Два слова добавлю о дамах, коих его императорское величество более других отличает; из всех самая любимая и уважаемая графиня Воронцова. Превосходным характером заслужила она всеобщее одобрение. К интригам не приспособлена. Зато кузина ее Чоглокова в них преуспела. Посему до тех пор, пока не назначили ее обер-гофмейстериной к Великой Княгине, присутствовала она безотлучно при туалете Императрицы. Она взяла сторону министра, который умело тем пользуется в сношениях с Государыней, а равно и чтобы досаждать той, к кому она приставлена. Низкого рода, злая и корыстная, она, однако же, хороша собой и неглупа. Граф Воронцов был любимейшим из ее избранников. В его отсутствие переменила она привязанности.

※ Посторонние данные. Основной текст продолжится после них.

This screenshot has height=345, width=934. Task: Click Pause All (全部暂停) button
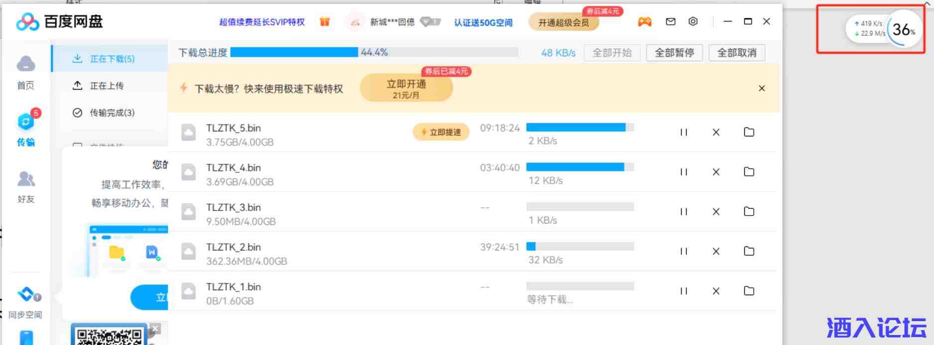coord(674,53)
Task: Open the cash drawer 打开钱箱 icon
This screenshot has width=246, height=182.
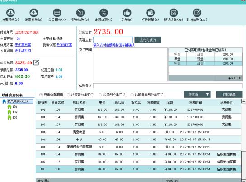Action: pyautogui.click(x=150, y=13)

Старая генеральша Чернышева (та, что отравила Петра Великого своими милостями, за что сей Государь приказал супругу отколотить ее без всякой жалости[8])) часто ко двору звана бывает. Забавляет Императрицу своими выходками и любовными историями.

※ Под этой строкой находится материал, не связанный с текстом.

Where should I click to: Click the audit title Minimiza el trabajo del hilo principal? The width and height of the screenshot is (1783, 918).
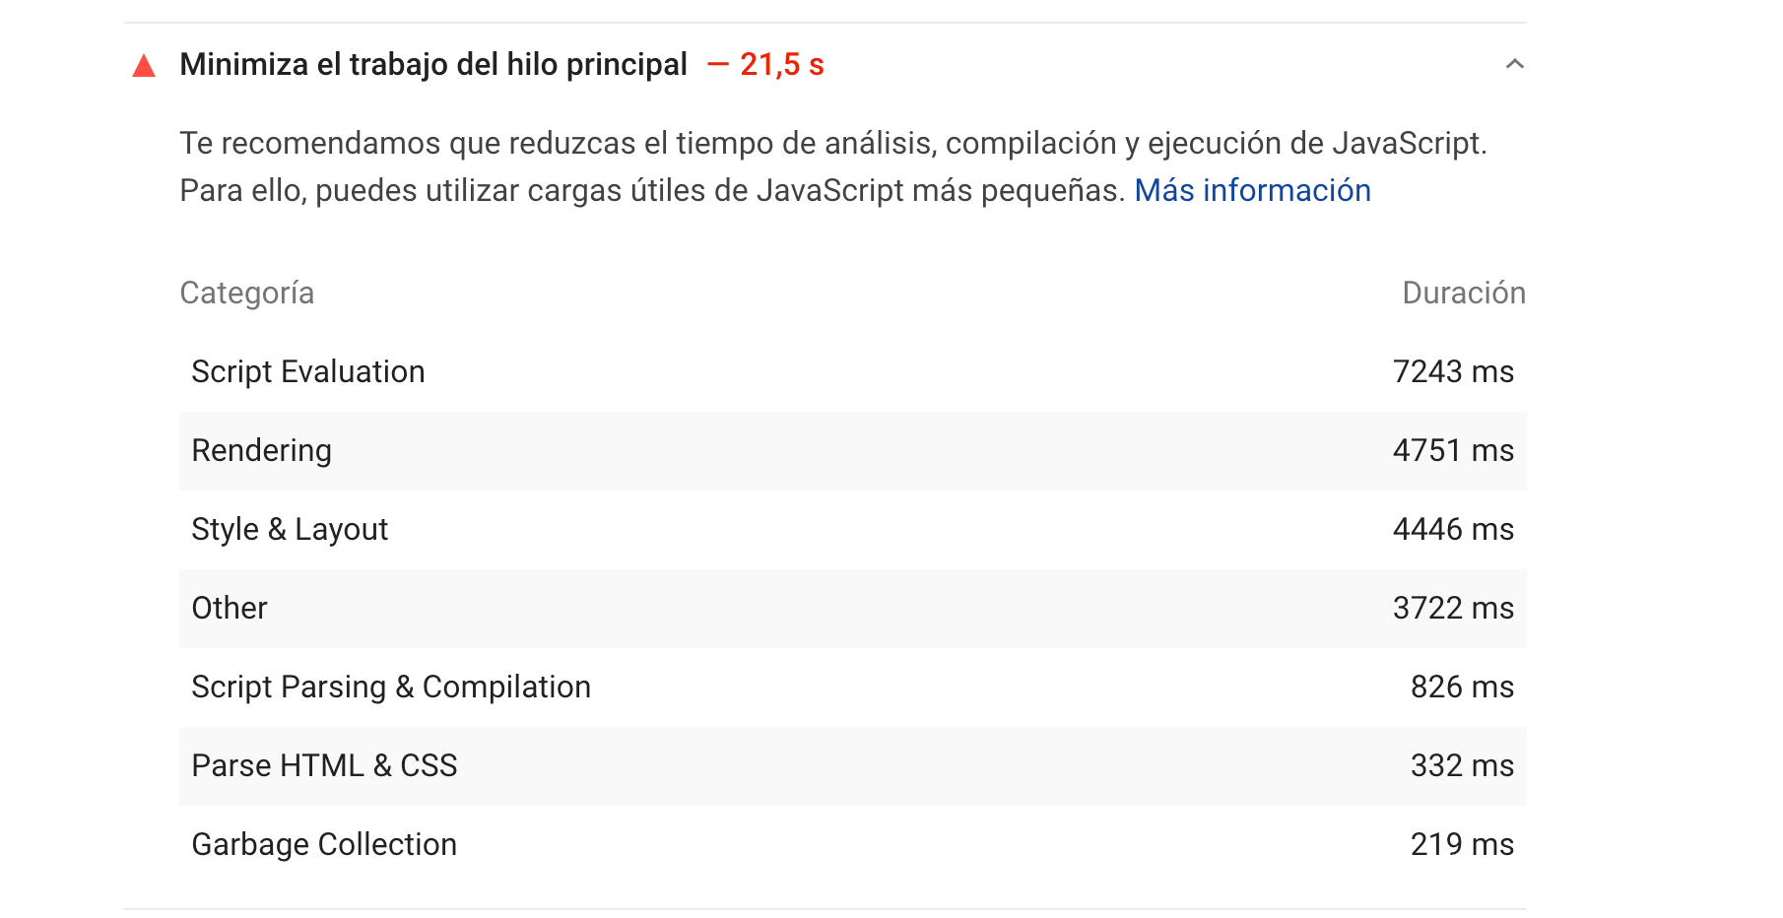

Графиня Румянцева на хорошем счету у Ее Императорского Величества, поскольку дочерью приходится графу Матвееву, а вернее сказать, прославленной красавице, супруге посла; рождена она и воспитана в чужих краях и, следственно, лучше умеет себя держать, нежели соотечественники. Дом ее — пристанище чужестранцев. Старая кокетка, болтливая, корыстная, она до страсти игру обожает, так что подкупить ее легче легкого, беда лишь та, что она ни к чему не способна.
Графиня Шувалова — хитрейшая из всех. Прежде наперсница Государыни, коя поверяла ей тайны двора, она и ныне благосклонностью пользуется ее величества и правом говорить с нею свободно. Канцлера ненавидит смертельно, так что в борьбе против него можно на ее помощь рассчитывать.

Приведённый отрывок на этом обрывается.